On the free speech claim, Spencer rejected Phillips’ argument that “preparing a wedding case is necessarily a medium of expression amounting to protected ‘speech,’ or that compelling Respondents to treat same-sex and heterosexual couples equally is the equivalent of forcing Respondents to adhere to ‘an ideological point of view.'”  Spencer distinguished between wedding cakes and “saluting the flag, marching in a parade, or displaying a motto,” all forms of conduct that have been found to constitute protected speech.  Spencer noted that Phillips refused to do business with David and Charlie without any discussion about how the cake would be decorated or what might be written on it.  “For all Phillips knew,” wrote Spencer, “Complainants might have wanted a nondescript cake that would have been suitable for consumption at any wedding.”  In a footnote, Phillips mentioned that the cake they had eventually obtained from another bakery had a “filling with rainbow colors,” but questioned whether that could be seen as some sort of endorsement of same-sex marriage by the baker.  Spencer characterized Phillips’ attempt to elevate making a wedding cake to the symbolic level of a compelled flag salute as an argument that “trivializes the right to free speech.”

Finally, Spencer rejected Phillips’ free exercise of religion argument.  He said that this case is not about the government trying to regulate what Phillips believes, but rather a regulation of commercial conduct.  “The types of conduct the United States Supreme Court has found to be beyond government control typically involve activities fundamental to the individual’s religious belief, that do not adversely affect the rights of others, and that are not outweighed by the state’s legitimate interests in promoting health, safety and general welfare,” Spencer commented, and cited a list of Supreme Court cases upholding neutral laws that incidentally regulate conduct, where the conduct involves some religious belief.  “Respondent’s refusal to provide a cake for Complainants’ same-sex wedding is distinctly the type of conduct that the Supreme Court has repeatedly found subject to legitimate regulation,” he asserted, mentioning that the Supreme Court itself had ruled that laws prohibiting sexual orientation discrimination by public accommodations have specifically been mentioned by the Supreme Court as legitimate.   The Supreme Court has ruled that a valid law that is neutral with respect to religion and generally applicable will be upheld if it is rationally related to a legitimate government interest.  The Colorado public accommodations law meets that test.
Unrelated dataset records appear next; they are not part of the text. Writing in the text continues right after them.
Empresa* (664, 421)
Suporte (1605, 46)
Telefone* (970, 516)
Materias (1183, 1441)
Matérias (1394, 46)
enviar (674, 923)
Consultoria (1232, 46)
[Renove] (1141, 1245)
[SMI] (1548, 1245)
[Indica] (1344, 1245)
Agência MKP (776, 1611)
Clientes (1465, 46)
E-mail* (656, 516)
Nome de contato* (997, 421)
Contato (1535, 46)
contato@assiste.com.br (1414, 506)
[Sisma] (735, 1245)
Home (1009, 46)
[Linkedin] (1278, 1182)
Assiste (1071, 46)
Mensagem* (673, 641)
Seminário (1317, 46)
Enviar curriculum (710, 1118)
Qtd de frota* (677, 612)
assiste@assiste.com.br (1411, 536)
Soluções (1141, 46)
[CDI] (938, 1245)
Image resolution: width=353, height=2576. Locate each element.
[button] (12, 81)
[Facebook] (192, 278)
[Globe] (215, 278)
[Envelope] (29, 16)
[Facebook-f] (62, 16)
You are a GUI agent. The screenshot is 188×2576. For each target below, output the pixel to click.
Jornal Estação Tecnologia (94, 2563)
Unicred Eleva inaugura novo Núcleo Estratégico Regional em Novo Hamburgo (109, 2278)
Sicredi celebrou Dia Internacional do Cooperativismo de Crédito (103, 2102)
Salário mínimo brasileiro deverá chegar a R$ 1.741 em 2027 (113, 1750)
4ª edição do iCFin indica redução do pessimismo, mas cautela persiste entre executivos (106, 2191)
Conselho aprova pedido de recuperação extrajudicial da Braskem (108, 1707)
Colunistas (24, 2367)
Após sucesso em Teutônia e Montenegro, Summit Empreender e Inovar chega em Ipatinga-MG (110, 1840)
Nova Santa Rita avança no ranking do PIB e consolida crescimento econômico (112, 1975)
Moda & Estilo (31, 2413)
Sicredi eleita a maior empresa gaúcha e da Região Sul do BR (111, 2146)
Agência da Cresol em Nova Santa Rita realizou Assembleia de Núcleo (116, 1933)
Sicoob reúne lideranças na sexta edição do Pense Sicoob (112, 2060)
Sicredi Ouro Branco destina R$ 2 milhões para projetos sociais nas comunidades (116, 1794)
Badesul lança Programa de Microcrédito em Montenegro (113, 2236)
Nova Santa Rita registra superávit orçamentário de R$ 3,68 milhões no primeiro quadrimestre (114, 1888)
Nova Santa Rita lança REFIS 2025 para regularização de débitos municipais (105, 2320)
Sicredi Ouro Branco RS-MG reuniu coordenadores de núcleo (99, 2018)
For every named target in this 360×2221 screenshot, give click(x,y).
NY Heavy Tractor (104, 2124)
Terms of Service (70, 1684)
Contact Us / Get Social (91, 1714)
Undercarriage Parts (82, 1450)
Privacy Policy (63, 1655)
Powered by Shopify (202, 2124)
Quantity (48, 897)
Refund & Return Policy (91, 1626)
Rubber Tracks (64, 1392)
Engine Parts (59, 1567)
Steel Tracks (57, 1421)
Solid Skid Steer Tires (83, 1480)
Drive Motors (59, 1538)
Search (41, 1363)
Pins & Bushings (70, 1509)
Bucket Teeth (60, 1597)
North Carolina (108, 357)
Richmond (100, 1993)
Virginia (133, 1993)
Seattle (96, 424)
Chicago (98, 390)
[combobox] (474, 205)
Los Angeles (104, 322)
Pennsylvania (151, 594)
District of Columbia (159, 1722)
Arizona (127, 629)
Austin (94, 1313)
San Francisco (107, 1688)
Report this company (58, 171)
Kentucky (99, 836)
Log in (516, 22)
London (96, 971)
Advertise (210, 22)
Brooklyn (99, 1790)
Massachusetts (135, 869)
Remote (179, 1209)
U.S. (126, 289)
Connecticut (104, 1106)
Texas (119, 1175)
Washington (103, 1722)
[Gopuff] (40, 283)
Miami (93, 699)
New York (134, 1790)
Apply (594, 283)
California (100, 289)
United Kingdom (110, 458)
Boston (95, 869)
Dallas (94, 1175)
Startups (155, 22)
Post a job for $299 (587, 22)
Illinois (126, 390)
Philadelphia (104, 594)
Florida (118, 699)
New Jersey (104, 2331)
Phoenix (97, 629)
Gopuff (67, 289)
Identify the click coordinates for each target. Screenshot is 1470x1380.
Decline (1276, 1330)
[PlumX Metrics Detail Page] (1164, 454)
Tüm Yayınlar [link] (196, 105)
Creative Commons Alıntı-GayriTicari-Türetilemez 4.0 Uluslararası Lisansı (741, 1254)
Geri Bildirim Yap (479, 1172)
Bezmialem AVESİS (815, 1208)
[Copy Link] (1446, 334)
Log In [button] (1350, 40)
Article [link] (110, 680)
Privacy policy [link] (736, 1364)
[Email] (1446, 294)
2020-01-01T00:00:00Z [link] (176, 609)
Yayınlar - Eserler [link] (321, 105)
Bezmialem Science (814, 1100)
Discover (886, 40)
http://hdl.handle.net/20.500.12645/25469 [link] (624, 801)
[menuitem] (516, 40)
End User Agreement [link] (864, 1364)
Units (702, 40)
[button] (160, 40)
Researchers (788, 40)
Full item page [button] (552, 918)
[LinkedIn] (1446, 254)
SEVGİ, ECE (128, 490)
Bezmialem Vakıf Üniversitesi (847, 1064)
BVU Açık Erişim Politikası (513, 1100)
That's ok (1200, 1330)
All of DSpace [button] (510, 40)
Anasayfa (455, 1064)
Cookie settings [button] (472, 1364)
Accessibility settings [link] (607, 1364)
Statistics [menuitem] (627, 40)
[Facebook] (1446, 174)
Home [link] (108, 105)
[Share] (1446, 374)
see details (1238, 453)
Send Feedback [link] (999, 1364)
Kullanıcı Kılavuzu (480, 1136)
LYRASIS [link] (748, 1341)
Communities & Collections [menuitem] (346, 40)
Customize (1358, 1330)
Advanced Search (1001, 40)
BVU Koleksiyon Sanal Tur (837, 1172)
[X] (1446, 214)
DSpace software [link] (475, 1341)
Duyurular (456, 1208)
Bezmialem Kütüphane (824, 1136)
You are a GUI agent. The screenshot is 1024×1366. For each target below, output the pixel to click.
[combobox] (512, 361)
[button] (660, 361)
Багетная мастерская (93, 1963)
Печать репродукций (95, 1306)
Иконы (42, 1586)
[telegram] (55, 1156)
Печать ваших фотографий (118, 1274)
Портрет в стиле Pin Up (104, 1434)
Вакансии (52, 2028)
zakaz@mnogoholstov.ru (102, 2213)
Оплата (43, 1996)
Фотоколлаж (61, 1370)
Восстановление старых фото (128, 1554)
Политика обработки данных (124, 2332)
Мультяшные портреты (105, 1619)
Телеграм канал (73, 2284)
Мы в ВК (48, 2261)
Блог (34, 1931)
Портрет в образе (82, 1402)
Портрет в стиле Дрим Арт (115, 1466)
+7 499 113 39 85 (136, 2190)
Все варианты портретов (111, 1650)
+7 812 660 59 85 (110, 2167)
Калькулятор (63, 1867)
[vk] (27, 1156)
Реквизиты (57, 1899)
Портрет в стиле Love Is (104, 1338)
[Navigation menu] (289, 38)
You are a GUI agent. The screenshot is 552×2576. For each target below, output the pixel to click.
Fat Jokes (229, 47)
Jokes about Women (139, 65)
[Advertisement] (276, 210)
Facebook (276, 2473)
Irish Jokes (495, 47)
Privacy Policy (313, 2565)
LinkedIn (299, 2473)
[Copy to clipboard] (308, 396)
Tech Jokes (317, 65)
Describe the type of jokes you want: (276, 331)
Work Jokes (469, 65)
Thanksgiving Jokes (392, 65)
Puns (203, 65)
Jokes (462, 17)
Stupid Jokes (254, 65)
As an administrative judge, Spencer does not have authority to impose fines or penalties.  Upon finding that Masterpiece Cakeshop and Phillips had violated the law, his remedy was to issue a “cease and desist order” and take such other corrective action as is deemed appropriate by the Colorado Civil Rights Commission.  If Phillips appeals this ruling, it might get to a stage where he would incur financial liability, however.

The ACLU LGBT & AIDS Project and the ACLU Foundation of Colorado and attorneys from King & Greisen, LLC, represented the complainants at the hearing before ALJ Spencer.  Phillips enjoys legal support from Alliance Defending Freedom, a law firm that specializes in opposing gay rights under the guise of preserving the 1st Amendment rights of those who discriminate against gay people.   Given ADF’s participation, it is likely this ruling will be appealed.

The Colorado bakery case is one of only several contesting the applicability of public accommodation laws to businesses that want to avoid providing goods and services for same-sex ceremonies.  In Washington State, litigation proceeds against a florist shop, and in New Mexico, the state Supreme Court ruled earlier this year that a wedding photographer had violated the state’s public accommodations law by declining to provide photographic services for a same-sex commitment ceremony.  The Supreme Court has received a petition to review the New Mexico case.